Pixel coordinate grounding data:

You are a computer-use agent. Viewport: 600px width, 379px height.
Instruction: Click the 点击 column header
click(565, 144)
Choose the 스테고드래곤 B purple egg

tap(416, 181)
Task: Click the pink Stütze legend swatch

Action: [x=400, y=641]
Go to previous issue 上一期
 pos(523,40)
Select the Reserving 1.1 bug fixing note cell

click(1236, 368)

### [The problem]
I'd like all of the entries written out again exactly as they appear above.

### [Written solution]
You are a computer-use agent. Viewport: 600px width, 379px height.
Instruction: Click the 点击 column header
click(565, 144)
Choose the 스테고드래곤 B purple egg

tap(416, 181)
Task: Click the pink Stütze legend swatch

Action: [x=400, y=641]
Go to previous issue 上一期
 pos(523,40)
Select the Reserving 1.1 bug fixing note cell

click(1236, 368)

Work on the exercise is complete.